Exercise prompt: Using the data below, output a verbatim copy of the lines between the one holding "Click the word Toronto in heading" and the one holding "Where should I", inclusive, without any pictures.

Task inputs:
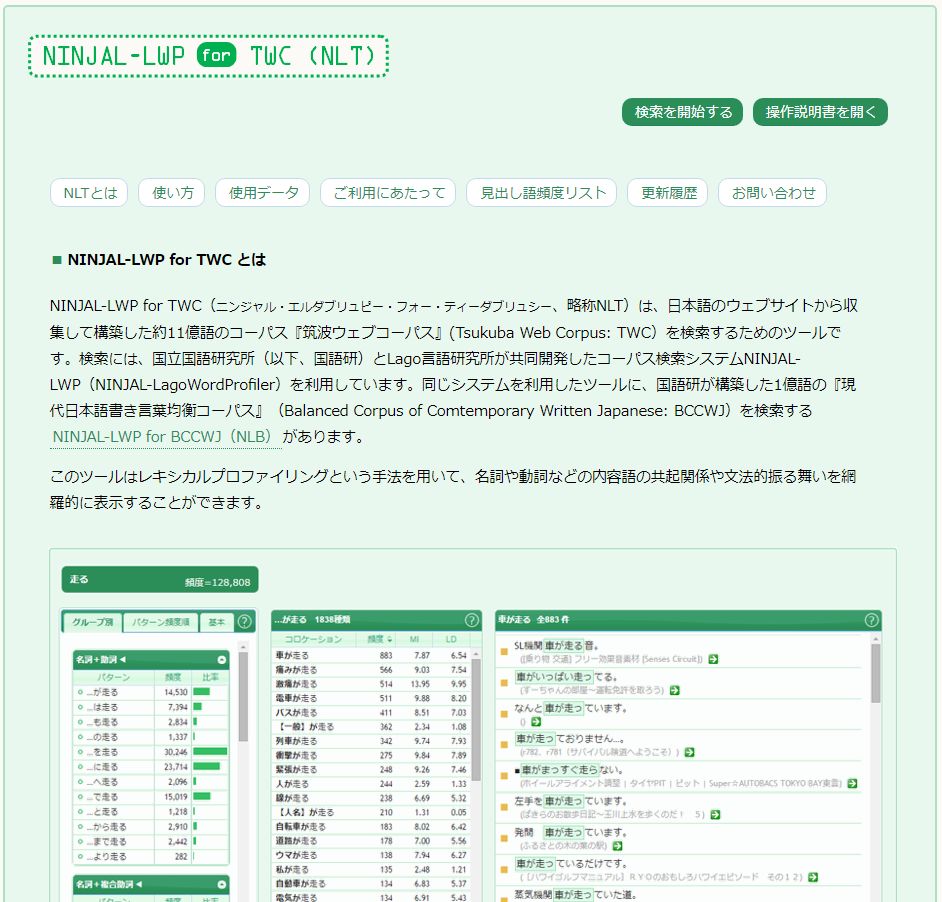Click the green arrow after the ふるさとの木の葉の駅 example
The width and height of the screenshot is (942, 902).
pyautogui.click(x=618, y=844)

...

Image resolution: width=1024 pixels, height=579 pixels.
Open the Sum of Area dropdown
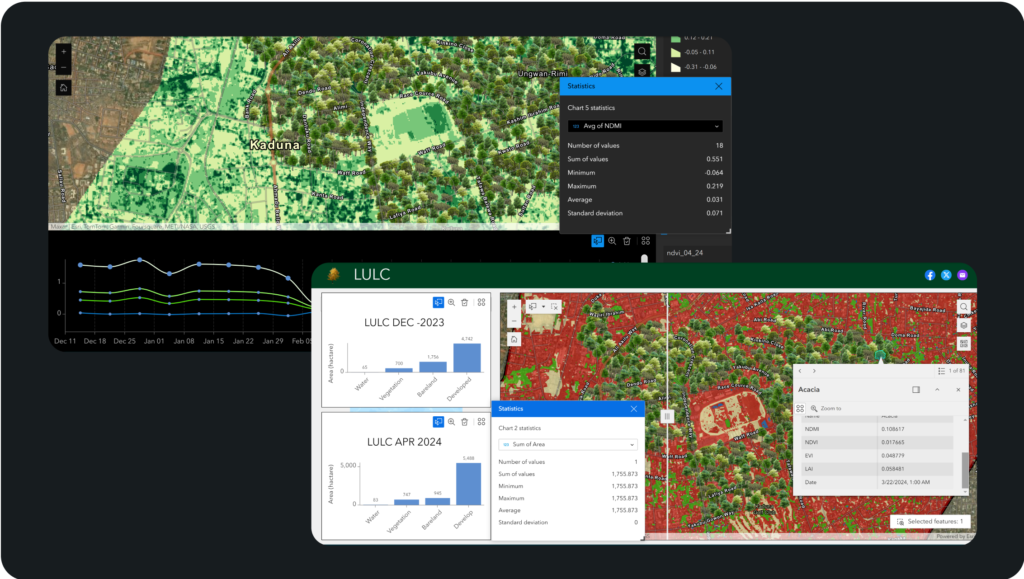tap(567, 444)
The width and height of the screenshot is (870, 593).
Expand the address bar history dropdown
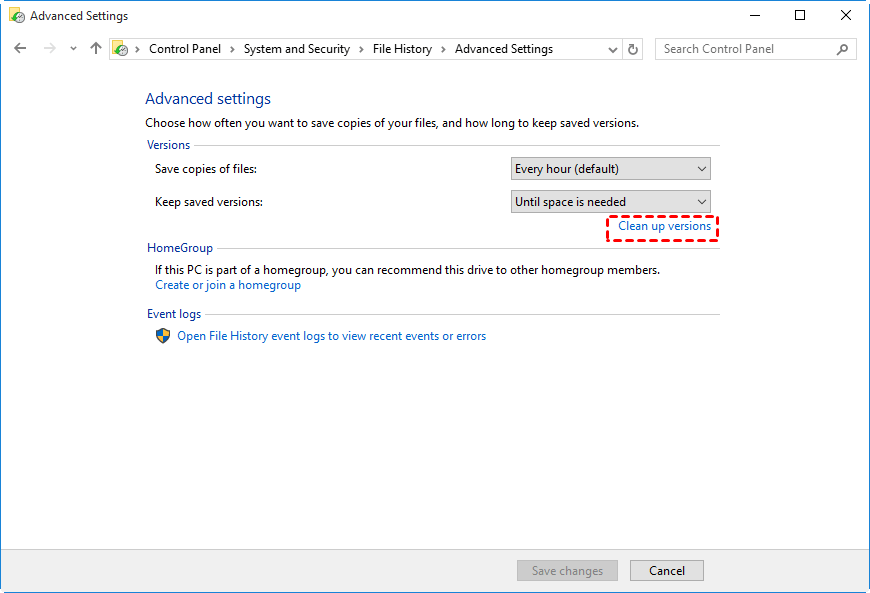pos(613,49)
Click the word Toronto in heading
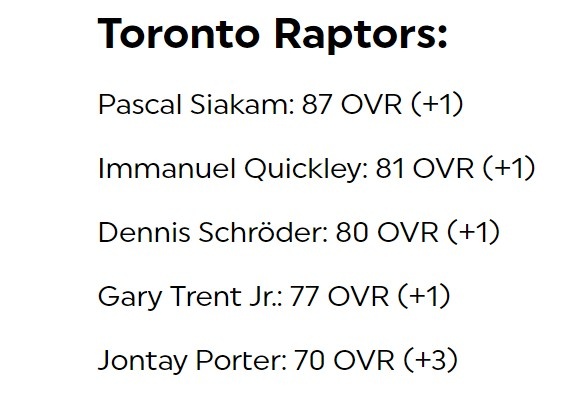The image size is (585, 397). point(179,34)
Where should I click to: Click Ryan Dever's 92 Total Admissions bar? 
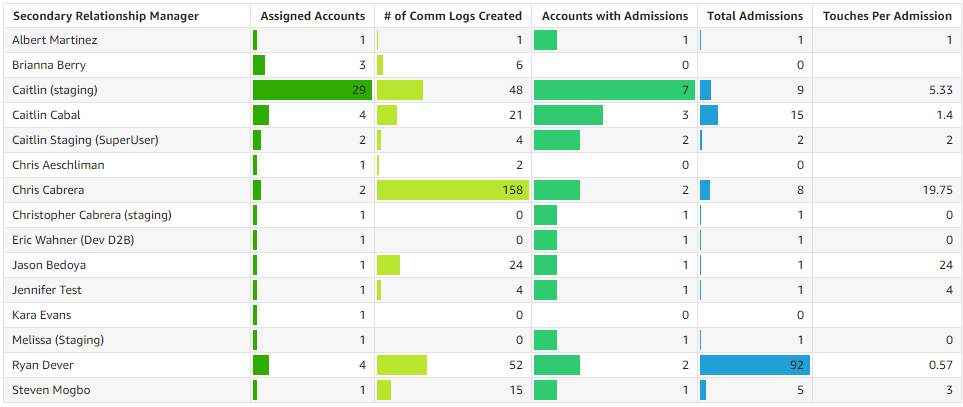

---

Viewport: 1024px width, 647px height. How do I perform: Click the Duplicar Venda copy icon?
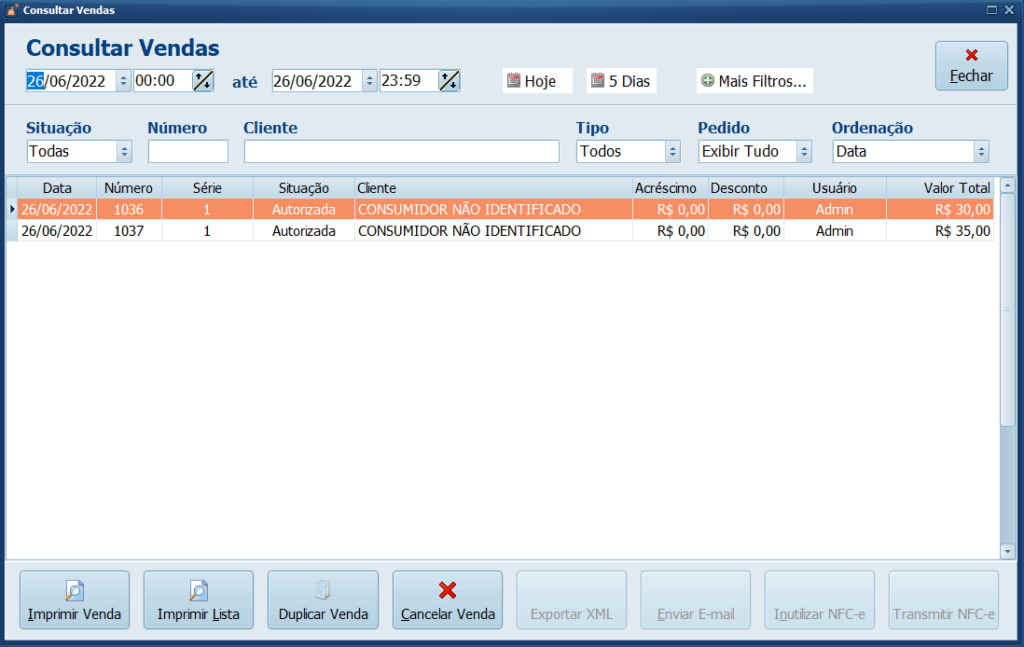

Result of the exercise:
Click the word Toronto in heading
The image size is (585, 397). point(179,34)
Where should I click to: Click Ryan Dever's 92 Total Admissions bar? 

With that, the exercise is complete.